Şimşek politikalarıyla geçirilen 23 ayın sonunda elimizde yüksek faiz, yüksek enflasyon ve güçlükle tutulan kurdan başka bir şey yok. Şimşek ‘programı’ nasıl sona erecek, göreceğiz. Programın ömrünü kısa bir süreliğine de olsa uzatmanın sadece iki yolu kaldı: Faizleri daha uzun bir süre daha yüksek bir seviyede tutarak bir iflas-işsizlik dalgası yaratıp ekonomiyi bir resesyona sokmak ya da siyaseten önemli bir yumuşama hamlesi ile döviz çekmeye çalışmak. İktidarın bu iki seçeneği de tercih etmesi siyaseten mümkün görünmüyor. Sınırlarına dayanan Şimşek ‘programı‘ yerine koyabilecekleri yeni bir ‘program’ da şu ortamda mevcut değil.

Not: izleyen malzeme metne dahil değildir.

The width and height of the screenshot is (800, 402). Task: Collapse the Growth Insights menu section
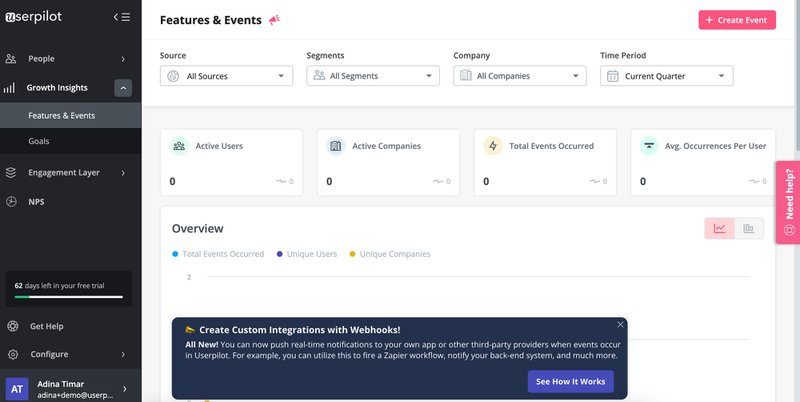[x=123, y=88]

Böylesi bir döneme girilirken muhalefetin en büyük eksikliği, geniş kesimlerin ihtiyaçlarına yanıt verecek alternatif bir ekonomi programı olmaması olarak göze çarpıyor. 2023 seçimlerine gidilirken altılı masanın vadettiği politika çerçevesi Şimşek ‘programı‘nın bir benzeriyken bugün de halen ülkeye “Demokrasi gelirse yabancı sermaye de gelir” yaklaşımının ötesine geçilememiş durumda.
Kısacası ekonomiyi ve özellikle de geniş emekçi kesimleri oldukça zor ve tehlikeli bir dönem bekliyor. Güçlü ve birleşik bir mücadele hattı ortaya çıkmadığı sürece fırtınadan en çok zarar görecek olan yine ücretli çalışanlar olacak.